Problem: Omitting the images, transcribe the records below exactly as they stand.

Source material:
-- -- --

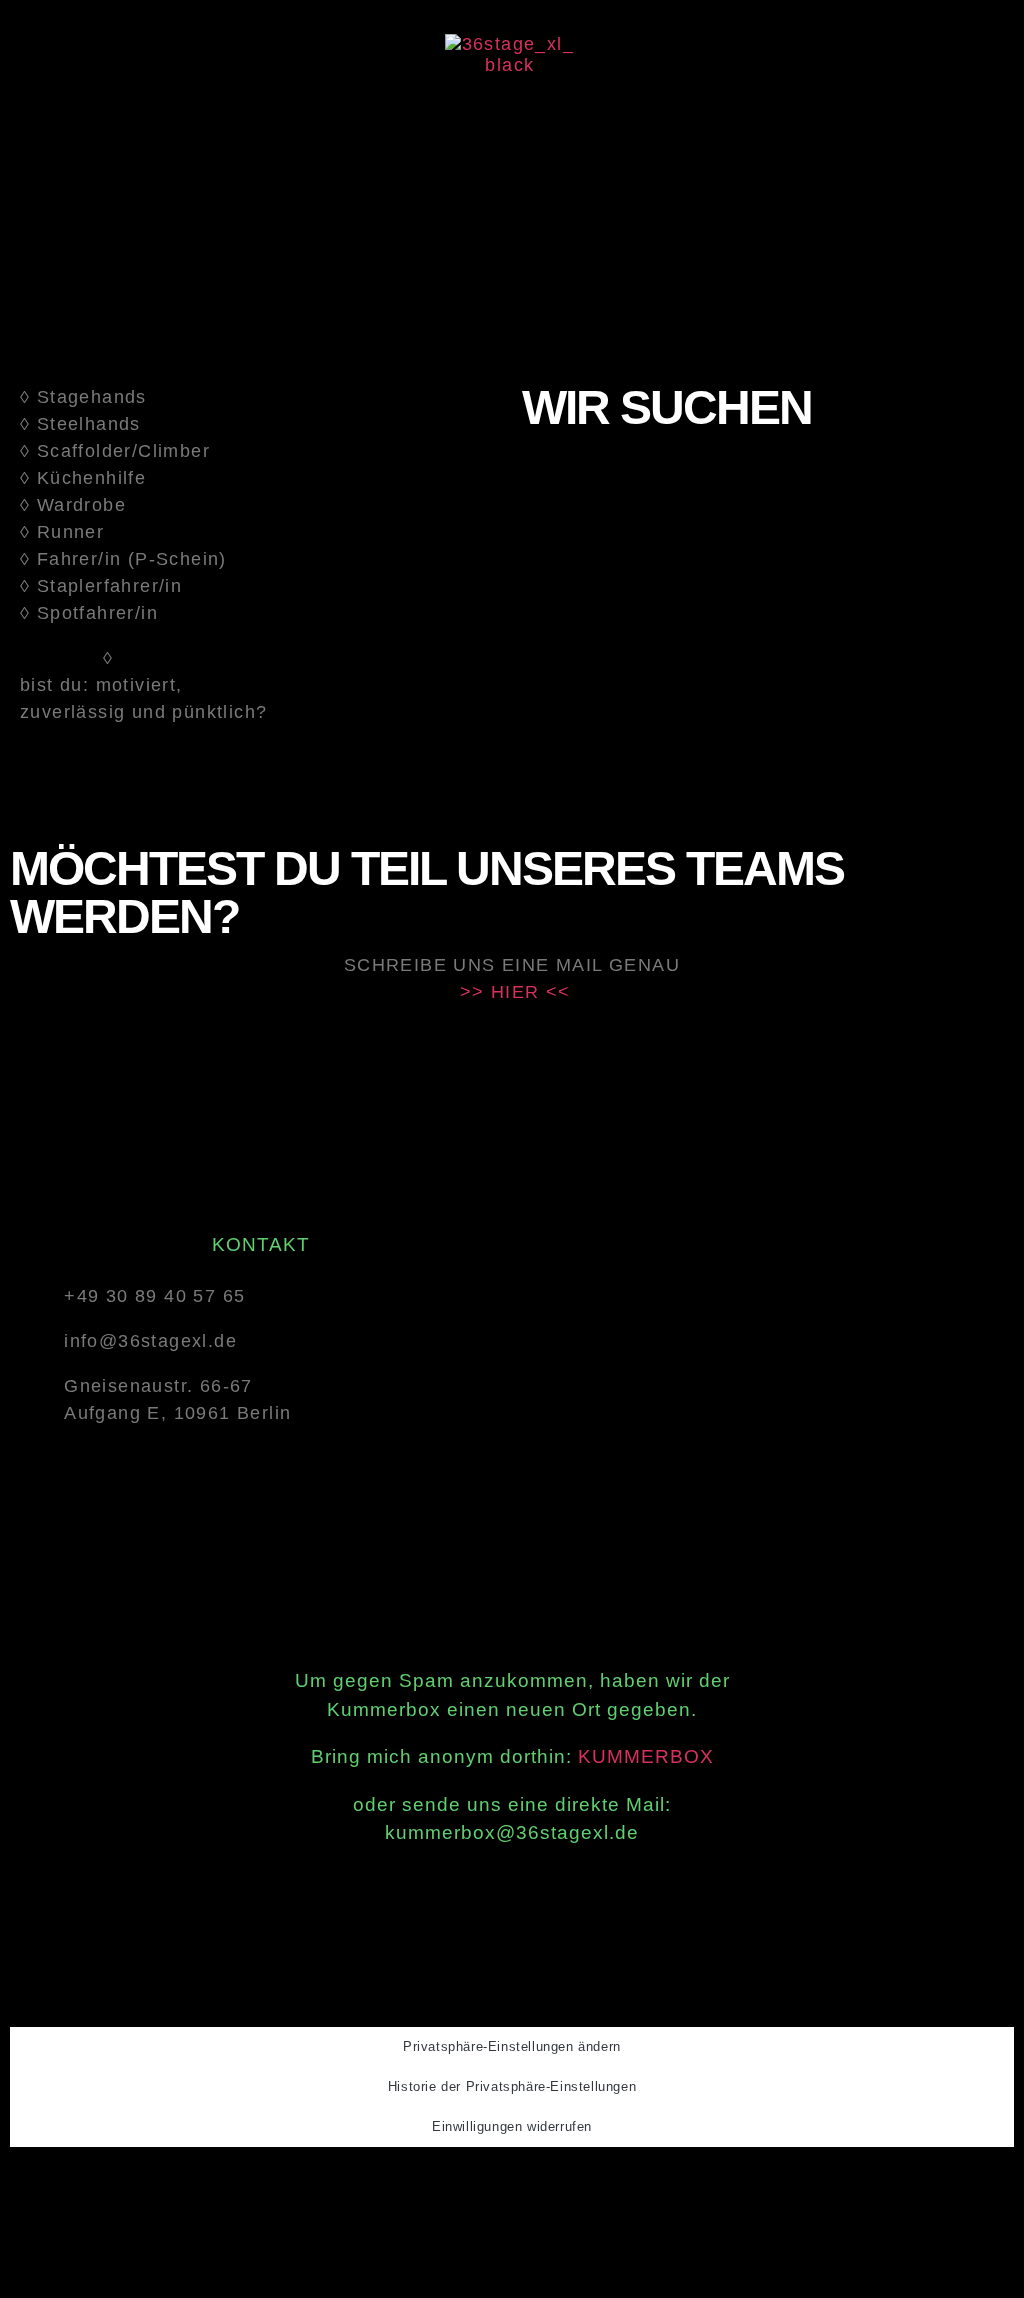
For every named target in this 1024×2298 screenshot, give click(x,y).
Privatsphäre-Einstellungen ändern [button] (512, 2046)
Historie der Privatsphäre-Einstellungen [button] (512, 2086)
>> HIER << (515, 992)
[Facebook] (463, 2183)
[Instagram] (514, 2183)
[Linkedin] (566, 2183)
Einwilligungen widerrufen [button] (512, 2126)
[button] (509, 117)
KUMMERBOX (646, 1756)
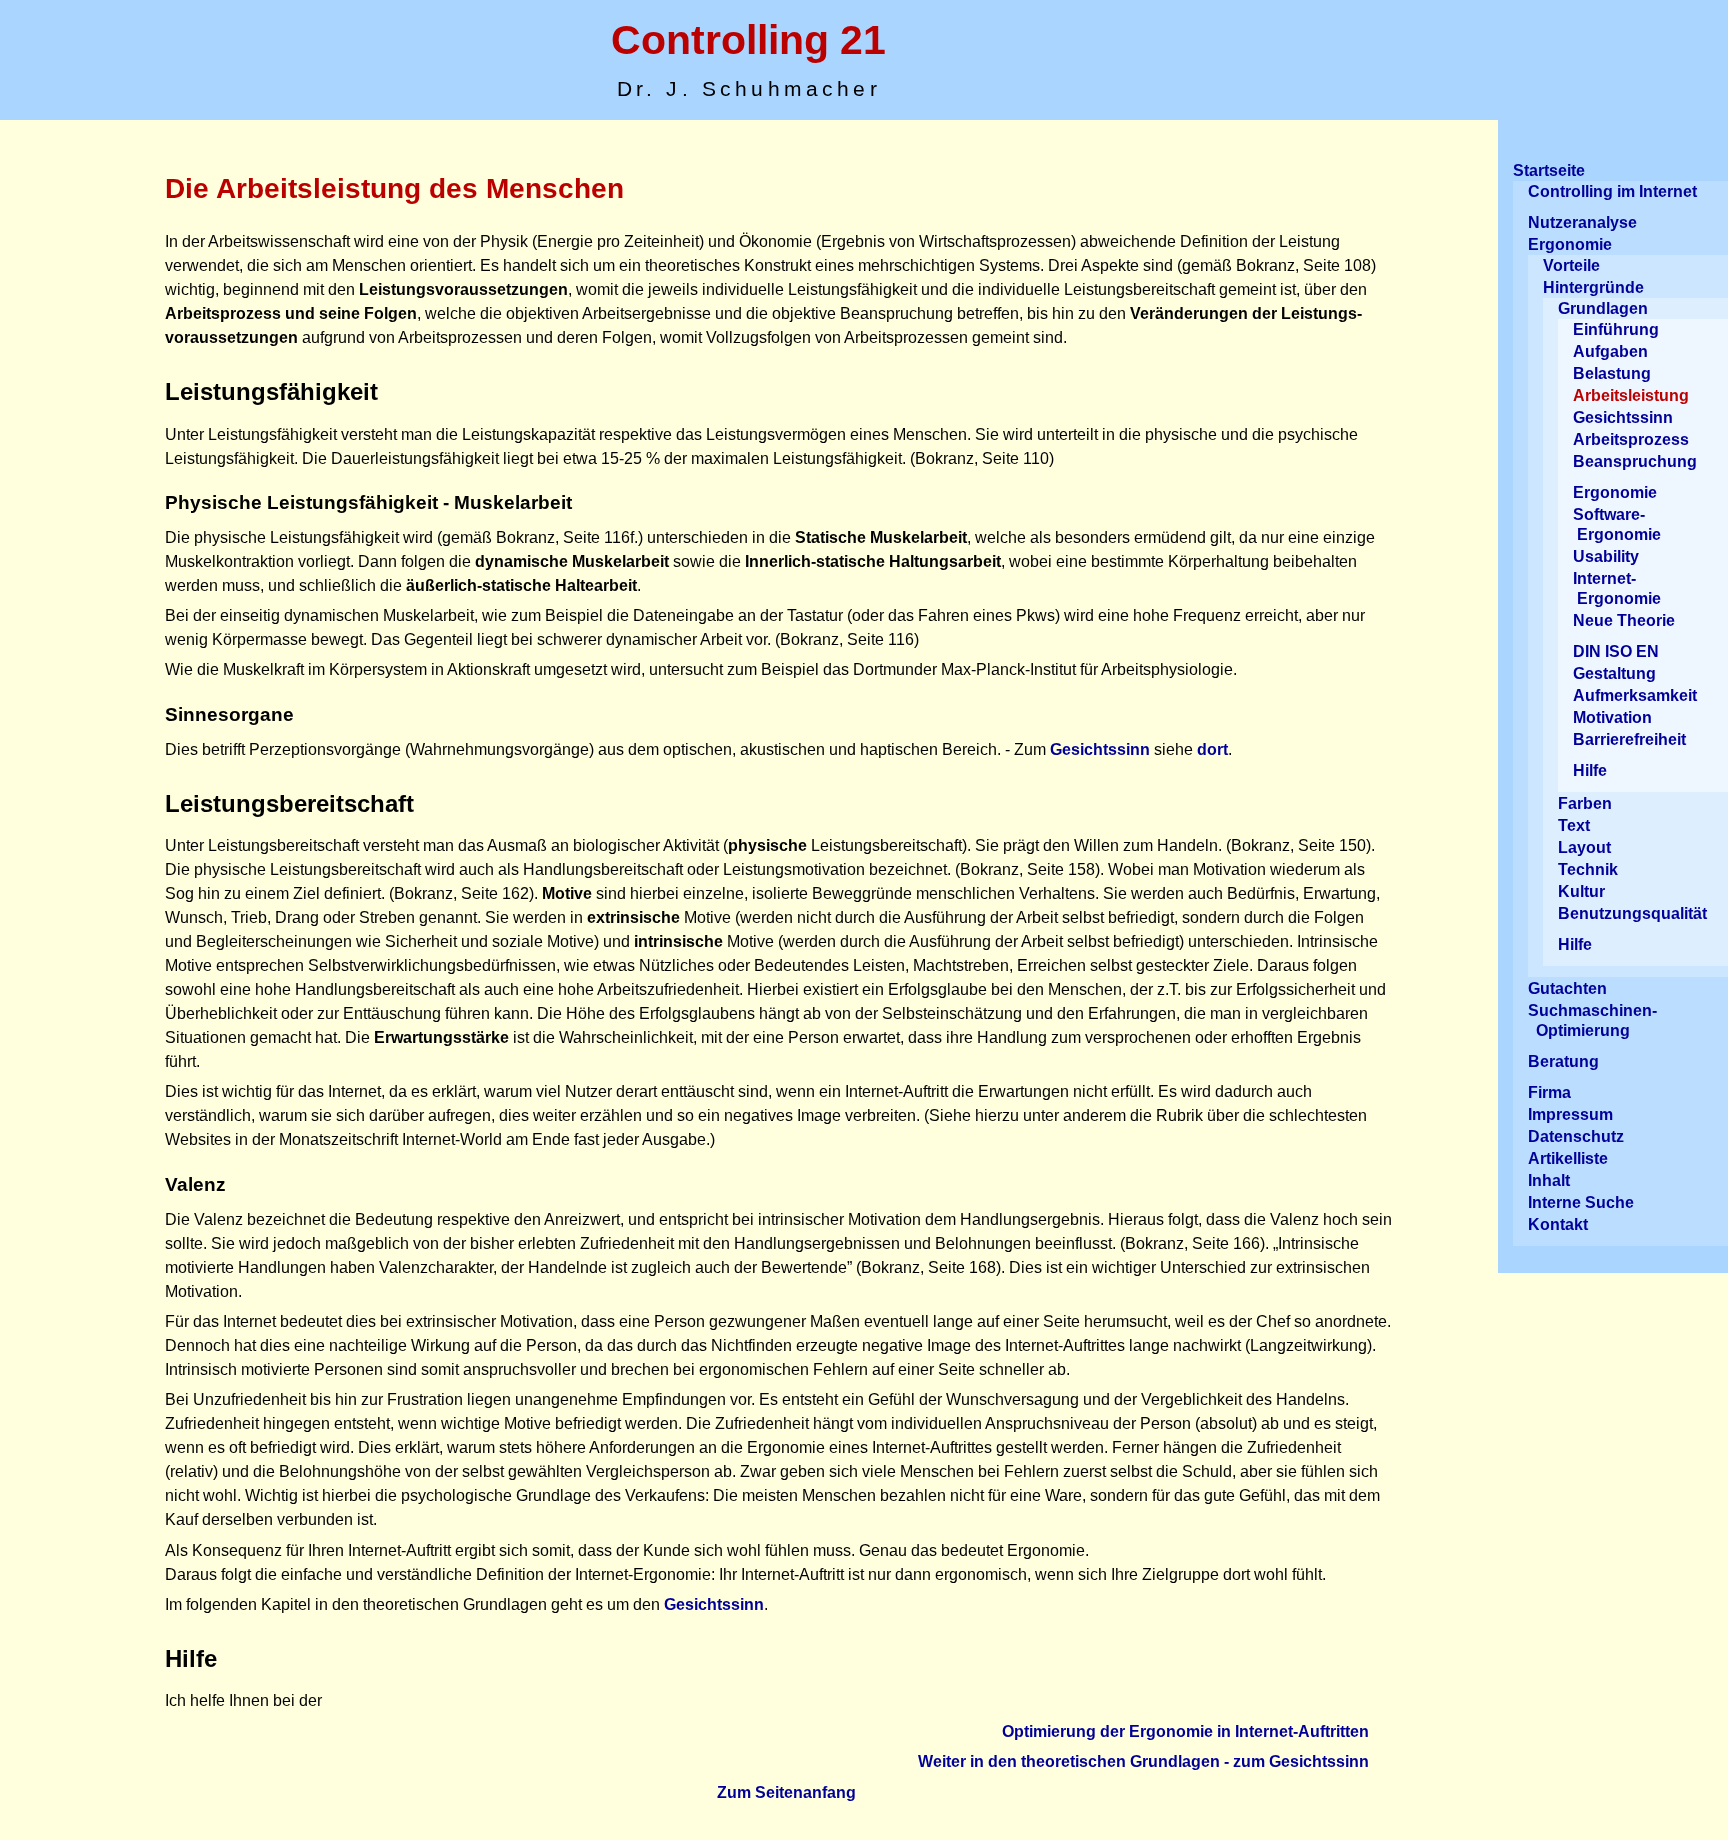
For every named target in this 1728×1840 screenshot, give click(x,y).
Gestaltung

-- -- --

The answer:
For every named target in this 1024×2298 screenshot, give click(x,y).
Privatsphäre-Einstellungen ändern [button] (512, 2046)
Historie der Privatsphäre-Einstellungen [button] (512, 2086)
>> HIER << (515, 992)
[Facebook] (463, 2183)
[Instagram] (514, 2183)
[Linkedin] (566, 2183)
Einwilligungen widerrufen [button] (512, 2126)
[button] (509, 117)
KUMMERBOX (646, 1756)
For every named target in this 1728×1840 screenshot, give click(x,y).
Gestaltung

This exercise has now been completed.